La tercera semana del juicio oral por el crimen de Fernando Báez Sosa, por el que ocho rugbiers están acusados de “homicidio doblemente agravado por alevosía y por el concurso premeditado de dos o más personas”, comenzará con la declaración de dos testigos clave, Juan Pedro Guarino y Alejo Milanesi, los dos integrantes del grupo que fueron sobreseídos por falta de mérito, al entender que no participaron del ataque.

En la audiencia, que comenzará a las 9 de la mañana en el Tribunal Oral en lo Criminal (TOC) 1 de Dolores, también declararán Tomás Collazo, el “sospechoso número 11” que estaba junto a los imputados durante la golpiza pero, como no participó, nunca estuvo imputado en la causa; Rosalía Zárate, madre de Máximo Thomsen –el acusado más comprometido–; y María Paula Cinalli, madre de Blas Cinalli y tía de Luciano y Ciro Pertossi.

Si bien los dos sobreseídos se presentan como testigos por el lado de la defensa, deberán responder también preguntas de la fiscalía y de los abogados de la familia de Báez Sosa.

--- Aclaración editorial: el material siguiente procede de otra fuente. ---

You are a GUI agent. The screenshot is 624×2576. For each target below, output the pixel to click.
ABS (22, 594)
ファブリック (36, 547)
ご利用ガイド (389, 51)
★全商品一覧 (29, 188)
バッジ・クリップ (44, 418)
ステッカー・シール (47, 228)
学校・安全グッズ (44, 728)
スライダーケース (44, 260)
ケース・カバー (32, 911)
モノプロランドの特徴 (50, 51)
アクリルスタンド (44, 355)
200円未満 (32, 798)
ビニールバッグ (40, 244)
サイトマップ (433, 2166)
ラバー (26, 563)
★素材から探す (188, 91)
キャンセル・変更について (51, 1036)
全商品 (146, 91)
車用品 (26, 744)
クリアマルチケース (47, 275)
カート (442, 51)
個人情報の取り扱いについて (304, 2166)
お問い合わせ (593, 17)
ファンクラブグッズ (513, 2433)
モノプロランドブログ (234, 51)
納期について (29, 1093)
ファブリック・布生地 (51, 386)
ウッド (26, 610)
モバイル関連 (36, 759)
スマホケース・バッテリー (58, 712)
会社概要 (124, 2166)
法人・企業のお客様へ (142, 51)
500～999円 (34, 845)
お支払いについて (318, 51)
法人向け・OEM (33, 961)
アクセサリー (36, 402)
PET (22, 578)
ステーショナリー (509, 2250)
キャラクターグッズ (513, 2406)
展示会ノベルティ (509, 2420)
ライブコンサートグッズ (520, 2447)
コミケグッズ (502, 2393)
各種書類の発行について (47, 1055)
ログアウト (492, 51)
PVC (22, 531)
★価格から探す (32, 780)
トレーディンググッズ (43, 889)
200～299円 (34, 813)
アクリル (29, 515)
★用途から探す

Guarino es hijo de un reconocido pediatra de Campana, y Milanesi, hijo de una docente y de un profesor de la Universidad Tecnológica Nacional (UTN).

Lo que declaren será fundamental para el desarrollo de la investigación, ya que si bien no fueron identificados en el lugar y momento del asesinato en ninguna de las pruebas a las que accedió la fiscalía, compartieron la casa que el grupo alquiló en Villa Gesell ese verano y a la que volvieron los imputados tras el crimen. 

Sus dichos, bajo juramente, pueden comprometer al resto del grupo, dado que si mienten corren el riesgo de incurrir en un falso testimonio.

Los dos jóvenes estuvieron detenidos unos días hasta que el desarrollo de la causa los dejó afuera. A principios de 2021, y con el visto bueno de la familia del joven asesinado, Guarino y Milanesi fueron sobreseídos por pedido de la fiscal Verónica Zamboni.

También declarará Collazo, apuntado como el “sospechoso número 11”, quien también es amigo de los acusados, al igual que Milanesi y Guarino, pero nunca estuvo imputado en la causa.

Sobre la responsabilidad del “onceavo rugbier” en el ataque a Báez Sosa, el abogado defensor, Fernando Burlando, remarcó que "no se lo ve agrediendo, se lo ve en un costado, estaba con el grupo". "Va a ser bastante delicado", confesó el letrado sobre el testimonio que podría brindar Collazo, que al momento de los hechos era menor de edad, con 17 años.

Aniversario del crimen

Para el miércoles solo quedarían los testimonios de los dos peritos de parte, un forense y un informático, encargado del análisis sobre celulares. Ese día, el 18 de enero, se cumplirán tres años del crimen de Fernando y la familia convoca a una concentración en el anfiteatro de Dolores.